GIVEN DATA:

━━━━━━━━━━━━━━━━━━━━━━━━━━━━━━

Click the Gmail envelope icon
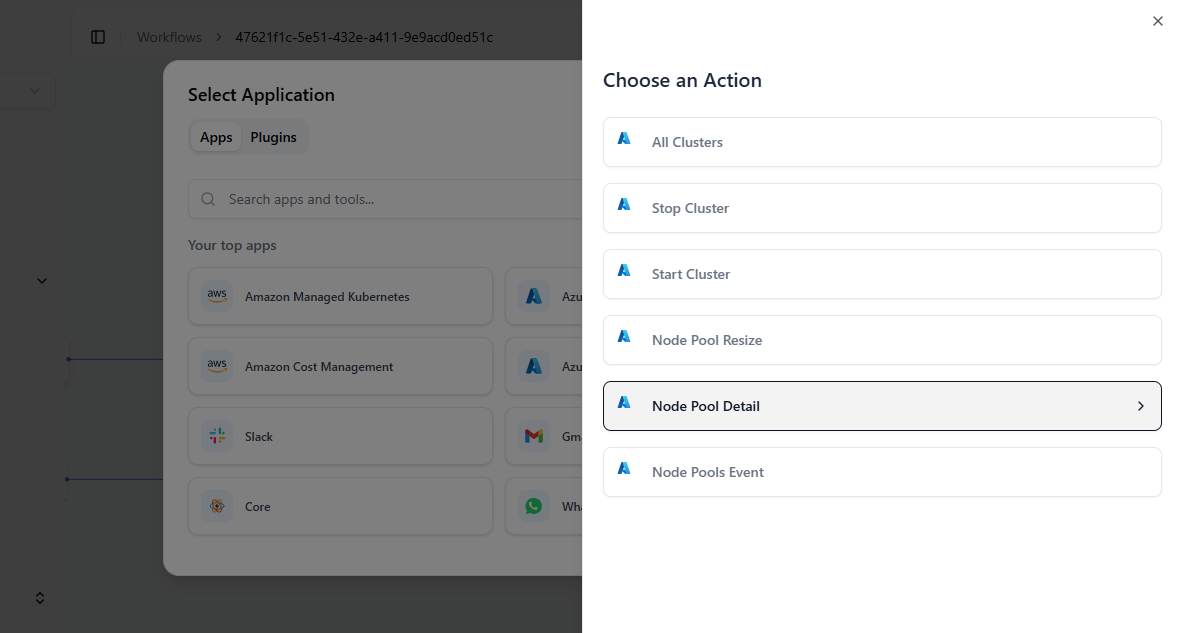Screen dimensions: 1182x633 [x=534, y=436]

━━━━━━━━━━━━━━━━━━━━━━━━━━━━━━

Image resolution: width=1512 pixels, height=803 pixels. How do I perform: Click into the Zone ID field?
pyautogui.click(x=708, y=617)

━━━━━━━━━━━━━━━━━━━━━━━━━━━━━━

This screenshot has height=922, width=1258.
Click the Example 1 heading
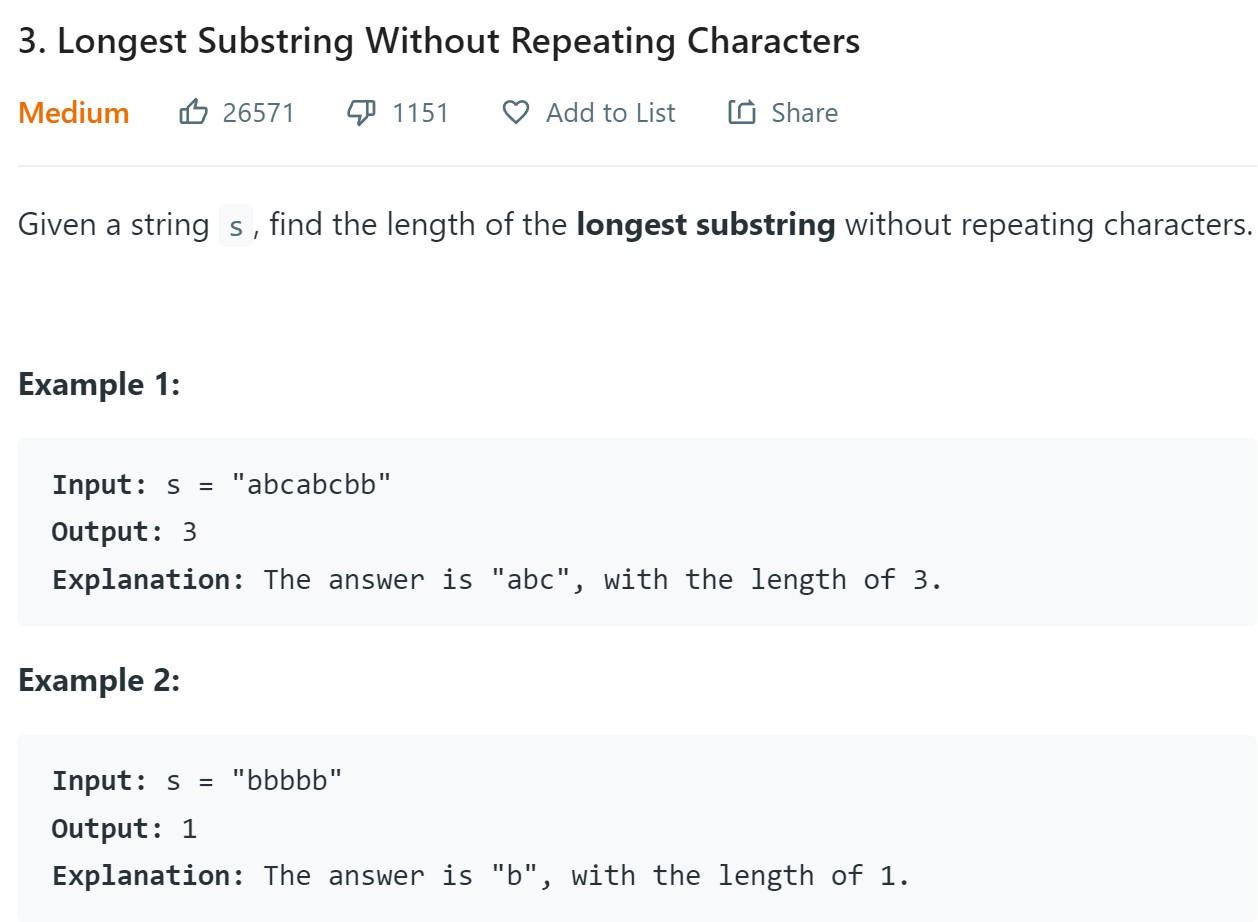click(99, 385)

━━━━━━━━━━━━━━━━━━━━━━━━━━━━━━

PROMPT: Restate the part that opens with the line containing "This screenshot has height=922, width=1258." and closes with the line containing "click(99, 385)", substituting "title" for "heading" and changing nothing else. Leave the pictures out.

FINISHED ANSWER:
This screenshot has height=922, width=1258.
Click the Example 1 title
click(99, 385)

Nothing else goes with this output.